(Bacaan yang Diberikan):

************

COP29: Kegagalan Global North untuk Membayar Pendanaan Iklim

COP29: Kegagalan Global North untuk membayar pendanaan iklim
oleh Agus Dwi Hastutik

 

Global Day of Action di Baku, Azerbaijan. Foto: WALHI

Seiring dunia terus membayar mahal atas dampak krisis iklim, seperti kebakaran hutan dan naiknya permukaan laut, negara-negara berpenghasilan rendah semakin rentan. Nyawa seringkali menjadi taruhannya. Lalu, yang menjadi pertanyaan adalah siapa yang harus membayar pendanaan iklim?

COP29 yang telah berlangsung di Baku, Azerbaijan, pada 11-22 November 2024 seharusnya membicarakan tentang pendanaan sebagaimana konferensi tersebut dijuluki “COP keuangan”. Akan tetapi, jauh dari apa yang diharapkan, COP29 menandai sebuah kemunduran besar.

Naskah Tujuan Kuantifikasi Kolektif Baru (NCQG) yang diharapkan untuk menghasilkan angka yang ambisius akhirnya berakhir pada kesepakatan senilai $300 miliar per tahun dari $1.3 triliun yang diserukan oleh negara berkembang kepada kepada negara maju. Setelah lebih dari satu dekade menjadi wacana, dua tahun lebih negosiasi dan analisis teknis, angka ini tidak hanya kecil tapi juga menunjukkan sebuah hinaan dan ketidakseriusan negara-negara maju (Global North) dalam mengatasi perubahan iklim dan membayar utang iklim mereka.

Hasil dari perundingan iklim di Baku sebenarnya tidak lepas dari peran Azerbaijan, negara petrostate, yang menjadi tuan rumah COP29. Azerbaijan telah memfasilitasi untuk mempertahankan kepentingan bahan bakar fosil dalam COP29, hal ini terefleksikan dari hubungan geopolitik Azerbaijan dengan negara-negara di utara. Terdapat sekitar lebih dari 1.700 pelobi bahan bakar fosil yang menghadiri COP29. Jumlah ini lebih banyak dari gabungan delegasi dari 10 negara paling rentan terhadap perubahan iklim. Dalam upacara pembukaan, Presiden Azerbaijan dengan bangga menyatakan bahwa negaranya telah diberkahi oleh minyak dan gas, untuk itu harus dimanfaatkan.

************

(Informasi yang Ditampilkan):
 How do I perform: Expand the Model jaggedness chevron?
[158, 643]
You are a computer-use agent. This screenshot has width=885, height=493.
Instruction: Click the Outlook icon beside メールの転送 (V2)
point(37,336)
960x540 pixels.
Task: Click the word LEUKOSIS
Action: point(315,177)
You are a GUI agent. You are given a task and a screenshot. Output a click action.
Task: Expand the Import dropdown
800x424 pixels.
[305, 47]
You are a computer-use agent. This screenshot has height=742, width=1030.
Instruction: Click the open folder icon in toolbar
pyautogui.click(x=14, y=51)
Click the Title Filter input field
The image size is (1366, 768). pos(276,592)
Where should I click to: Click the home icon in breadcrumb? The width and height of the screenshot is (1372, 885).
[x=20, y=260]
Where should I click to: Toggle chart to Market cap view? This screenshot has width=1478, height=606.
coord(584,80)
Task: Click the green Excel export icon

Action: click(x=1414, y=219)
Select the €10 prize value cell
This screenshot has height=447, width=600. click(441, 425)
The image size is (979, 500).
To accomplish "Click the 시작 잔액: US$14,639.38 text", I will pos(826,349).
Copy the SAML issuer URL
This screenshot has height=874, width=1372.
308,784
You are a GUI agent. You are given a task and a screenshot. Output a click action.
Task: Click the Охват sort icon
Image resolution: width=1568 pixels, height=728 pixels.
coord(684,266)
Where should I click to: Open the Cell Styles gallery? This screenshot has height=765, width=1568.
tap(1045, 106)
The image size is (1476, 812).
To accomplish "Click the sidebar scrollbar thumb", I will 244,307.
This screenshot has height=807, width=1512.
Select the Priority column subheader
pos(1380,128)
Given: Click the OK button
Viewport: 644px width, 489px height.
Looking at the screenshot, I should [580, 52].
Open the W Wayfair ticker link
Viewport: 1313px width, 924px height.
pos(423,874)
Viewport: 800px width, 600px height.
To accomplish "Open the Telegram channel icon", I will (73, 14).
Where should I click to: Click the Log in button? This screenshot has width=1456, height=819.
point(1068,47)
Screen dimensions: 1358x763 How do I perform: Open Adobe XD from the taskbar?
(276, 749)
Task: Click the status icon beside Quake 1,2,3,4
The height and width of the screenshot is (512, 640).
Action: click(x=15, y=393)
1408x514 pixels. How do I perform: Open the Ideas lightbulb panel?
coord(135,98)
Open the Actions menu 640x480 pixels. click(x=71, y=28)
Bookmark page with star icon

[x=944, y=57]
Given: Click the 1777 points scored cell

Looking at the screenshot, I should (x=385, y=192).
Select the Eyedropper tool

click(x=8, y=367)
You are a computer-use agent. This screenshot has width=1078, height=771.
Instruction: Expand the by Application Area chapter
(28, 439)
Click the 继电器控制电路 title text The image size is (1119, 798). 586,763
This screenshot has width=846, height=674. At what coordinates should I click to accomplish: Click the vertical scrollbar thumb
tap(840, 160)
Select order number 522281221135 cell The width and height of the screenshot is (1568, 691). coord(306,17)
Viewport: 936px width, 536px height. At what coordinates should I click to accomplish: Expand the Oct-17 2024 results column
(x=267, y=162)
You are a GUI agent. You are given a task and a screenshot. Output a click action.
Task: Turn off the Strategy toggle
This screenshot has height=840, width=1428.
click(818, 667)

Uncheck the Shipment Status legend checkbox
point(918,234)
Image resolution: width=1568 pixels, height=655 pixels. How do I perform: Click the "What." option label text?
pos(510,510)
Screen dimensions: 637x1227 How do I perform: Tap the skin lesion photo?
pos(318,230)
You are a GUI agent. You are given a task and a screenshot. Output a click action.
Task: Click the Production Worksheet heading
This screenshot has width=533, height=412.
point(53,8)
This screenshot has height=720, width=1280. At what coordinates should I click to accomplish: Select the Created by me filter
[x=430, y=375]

************

(Daftar Soal):
a) Kutip tanpa perubahan bagian artikel tentang COP29 yang diawali kata-kata "Global Day of" dan diakhiri kata-kata "membayar pendanaan iklim?".
b) Cetak ulang secara persis baris-baris catatan mulai dari baris yang memuat "Open the W Wayfair ticker link" sampai baris yang memuat "Click the 继电器控制电路", termasuk kedua baris itu.

(Hasil Tugas):
a)
Global Day of Action di Baku, Azerbaijan. Foto: WALHI

Seiring dunia terus membayar mahal atas dampak krisis iklim, seperti kebakaran hutan dan naiknya permukaan laut, negara-negara berpenghasilan rendah semakin rentan. Nyawa seringkali menjadi taruhannya. Lalu, yang menjadi pertanyaan adalah siapa yang harus membayar pendanaan iklim?

b)
Open the W Wayfair ticker link
Viewport: 1313px width, 924px height.
pos(423,874)
Viewport: 800px width, 600px height.
To accomplish "Open the Telegram channel icon", I will (73, 14).
Where should I click to: Click the Log in button? This screenshot has width=1456, height=819.
point(1068,47)
Screen dimensions: 1358x763 How do I perform: Open Adobe XD from the taskbar?
(276, 749)
Task: Click the status icon beside Quake 1,2,3,4
The height and width of the screenshot is (512, 640).
Action: click(x=15, y=393)
1408x514 pixels. How do I perform: Open the Ideas lightbulb panel?
coord(135,98)
Open the Actions menu 640x480 pixels. click(x=71, y=28)
Bookmark page with star icon

[x=944, y=57]
Given: Click the 1777 points scored cell

Looking at the screenshot, I should (x=385, y=192).
Select the Eyedropper tool

click(x=8, y=367)
You are a computer-use agent. This screenshot has width=1078, height=771.
Instruction: Expand the by Application Area chapter
(28, 439)
Click the 继电器控制电路 title text The image size is (1119, 798). 586,763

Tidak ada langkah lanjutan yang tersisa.